Gli atteggiamenti discriminatori sono argomento di pertinenza etica e morale, ma anche clinica. Secondo un articolo del New York Times, scritto da un medico del Massachusetts General Hospital, docente presso la Harvard Medical School, le discriminazioni possono avere importanti conseguenze sulla salute degli individui che le subiscono nonché ripercussioni a livello collettivo, in ambito di salute pubblica (vedi).
Molto prima che Martin Luther King definisse le diseguaglianze nella salute come “la più scioccante e disumana forma di ingiustizia”, scrive l’autore, lo storico e attivista per i diritti civili W.E.B. Du Bois (1868-1963) rilevava che il tasso di mortalità e di incidenza delle malattie nella popolazione di colore era in massima parte determinato dalle condizioni materiali in cui viveva, e non da specifici “tratti razziali”. Prima ancora di Du Bois, il primo medico di colore della storia statunitense, James McCune Smith (1813-1865), aveva dedicato un’approfondita analisi alle conseguenze della libertà e dell’oppressione sullo stato di salute, fisica e mentale (vedi).

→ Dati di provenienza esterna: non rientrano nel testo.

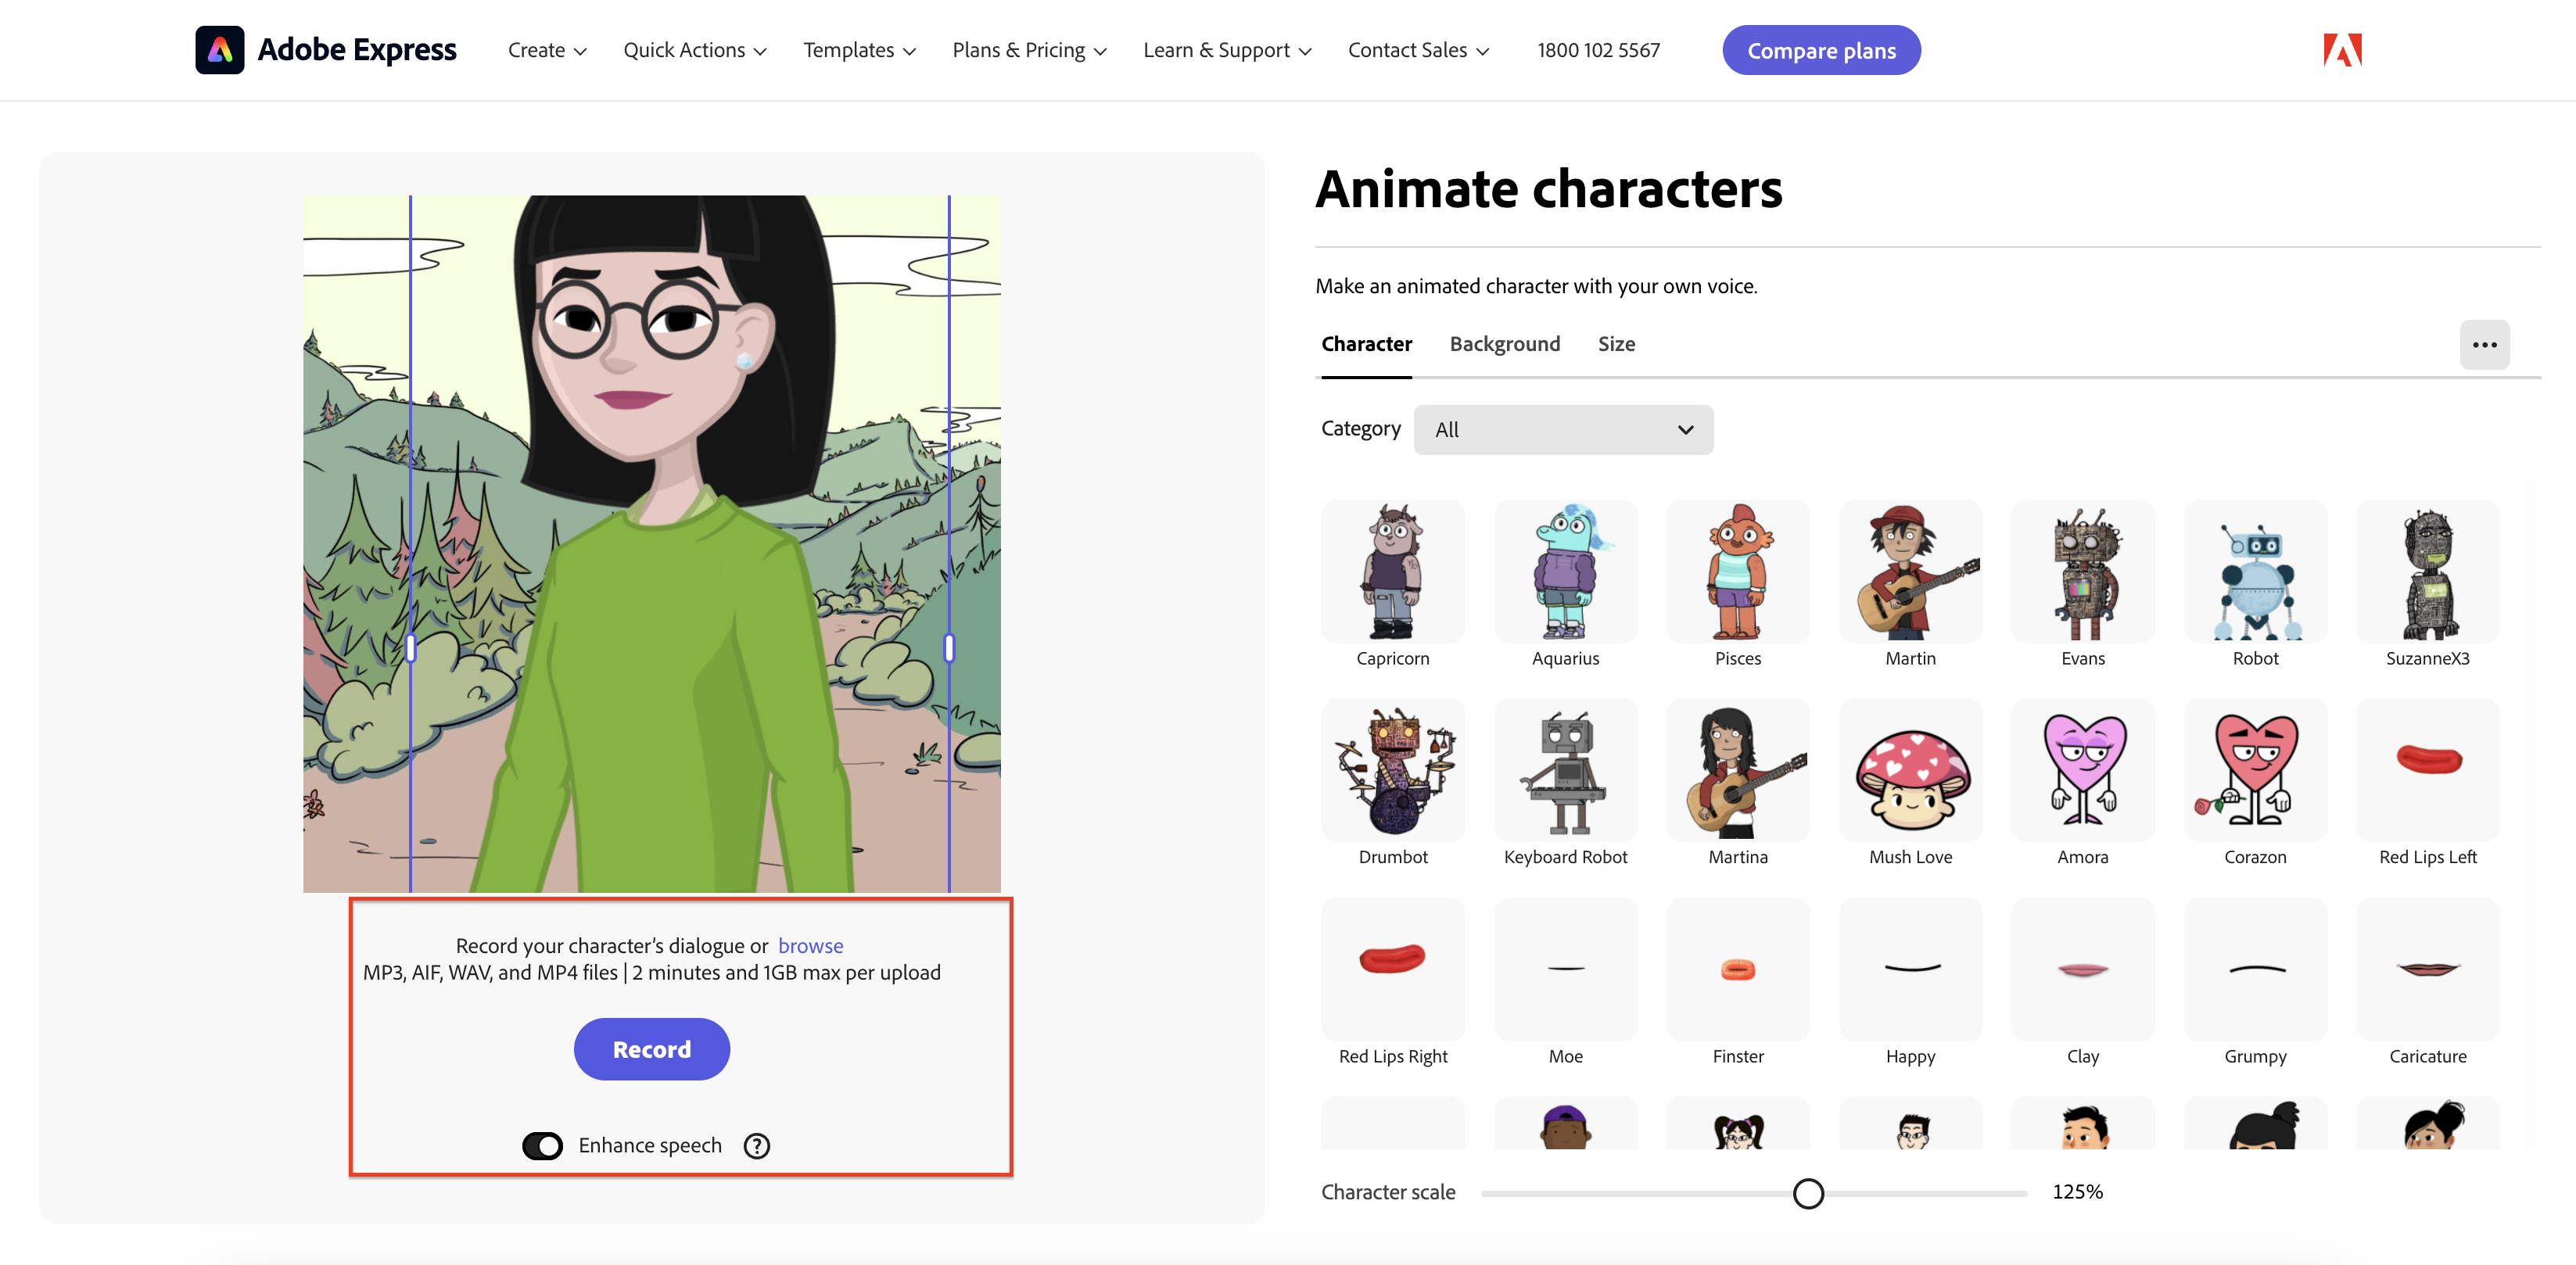Viewport: 2576px width, 1265px height.
Task: Select the Robot character
Action: 2255,572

Questi uomini, dice l’articolo, hanno messo a fuoco un dato che ricercatori e referenti politici spesso non esplicitano: la discriminazione, soprattutto quando è perpetrata in forma cronica, danneggia la mente così come il corpo. “Il modo in cui ci trattiamo, e il modo in cui le istituzioni ci trattano, hanno delle conseguenze sulle nostre vite, sia in termini di durata che di qualità”.